EXERCISE DETAILS: Below are the records. Reproduce exactly the lines from the one containing "Task: Open the 研究資訊 dropdown menu" through the final line, and omit any pictures.
***** DATA TO USE
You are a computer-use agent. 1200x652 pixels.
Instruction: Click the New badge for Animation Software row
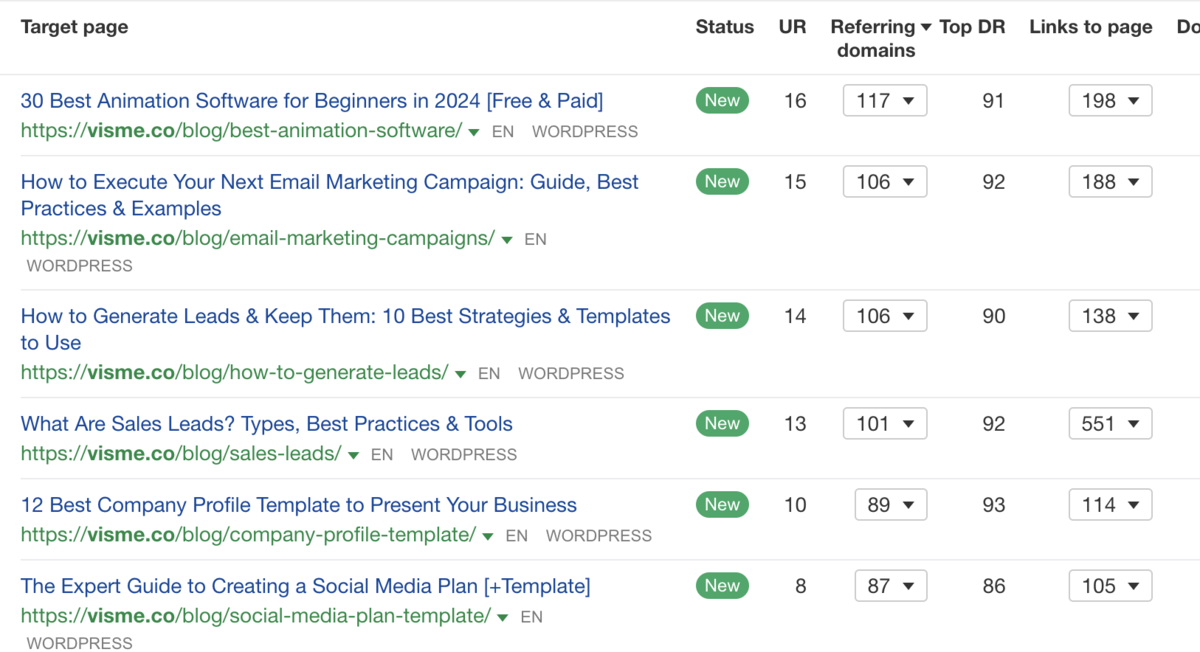tap(722, 101)
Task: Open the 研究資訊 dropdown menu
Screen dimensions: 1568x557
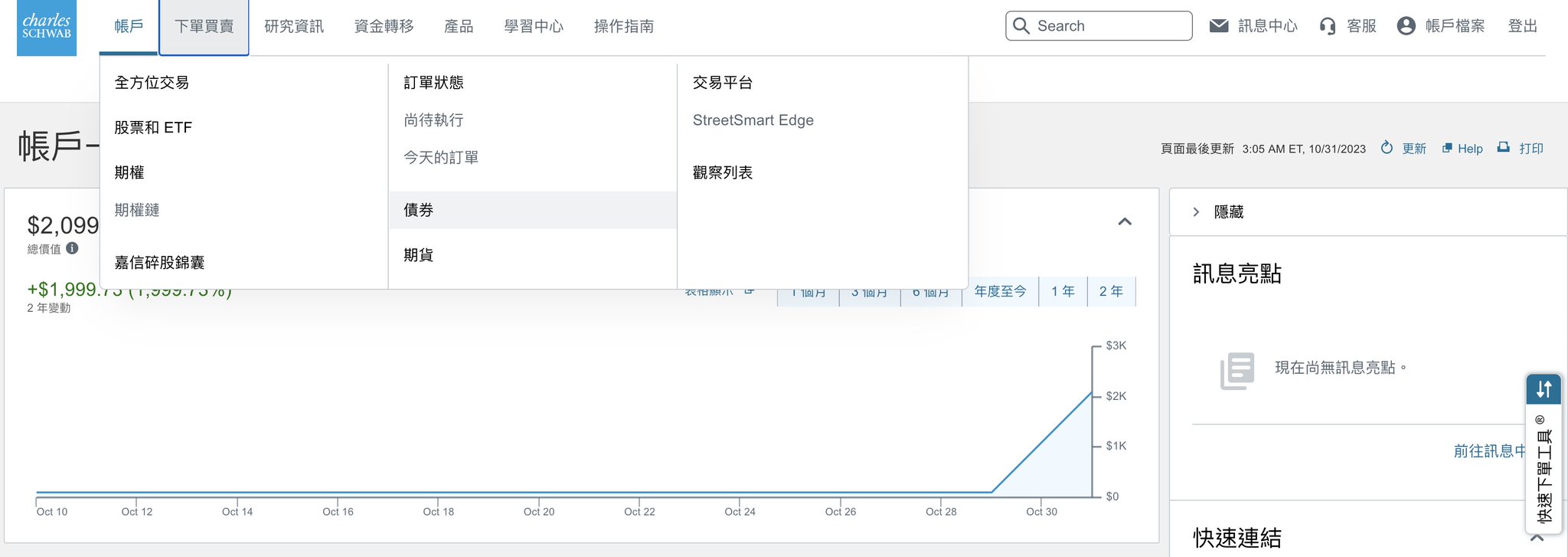Action: click(294, 27)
**********
RESPONSE:
Task: Open the 研究資訊 dropdown menu
Screen dimensions: 1568x557
Action: click(294, 27)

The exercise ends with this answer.